Mulligan sank down, water at his chin, a vantage point that made it look like the water level had risen, like the tide had changed. His shirt rippled with the underwater current. Mesmerizing how it moved on its own. Reminded Mulligan of how he often felt: passive, affected, lacking any say in the matter. It certainly summed up suffering through puberty: having no control over the way his body transformed itself. It was during puberty that his mother stopped letting him into the women’s change room at the public pool.
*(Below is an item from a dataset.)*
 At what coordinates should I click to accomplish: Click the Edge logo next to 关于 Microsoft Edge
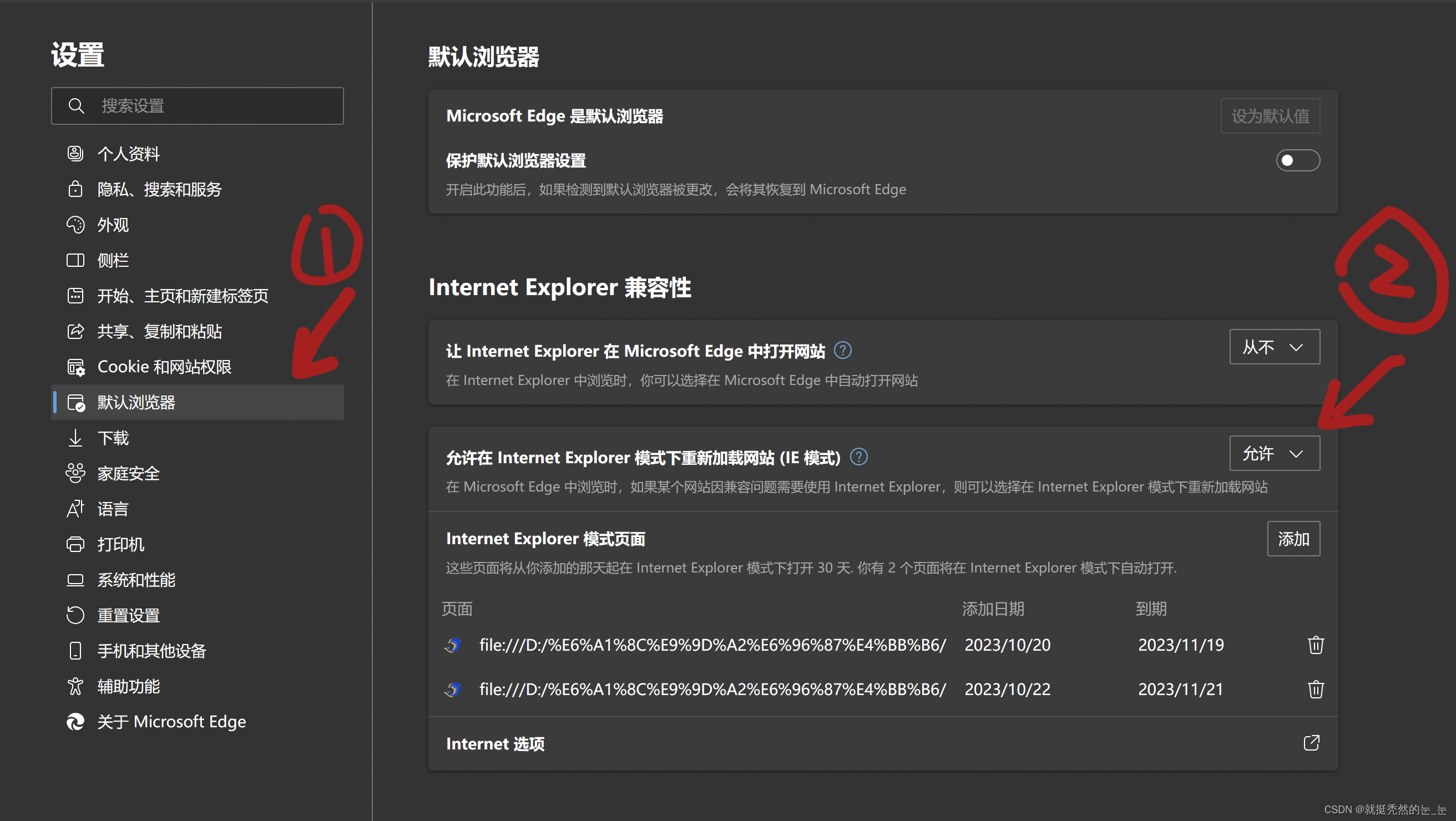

You’re too old for that, she said. They’ll think you’re a pervert. So then it was the men’s room. Where grown men undressed in the open. Where everything hung out. The overwhelming wrongness of that.

Mulligan fixed on his rippling shirt, letting the current happen to it. Felt nice that the shirt was loose on him, that he was swimming in it. Felt nice to be young, to be healthy. Felt invigorating. And he wasn’t going to take it for granted this time.

Soon spring would come. That tree would bud again. And — even if just a little, even if imperceptibly — it would be stronger than it was before. After enough time it would grow taller than the building. Out of its shadow. Cast a shadow of its own. Because showing up, going through the motions, was somehow enough.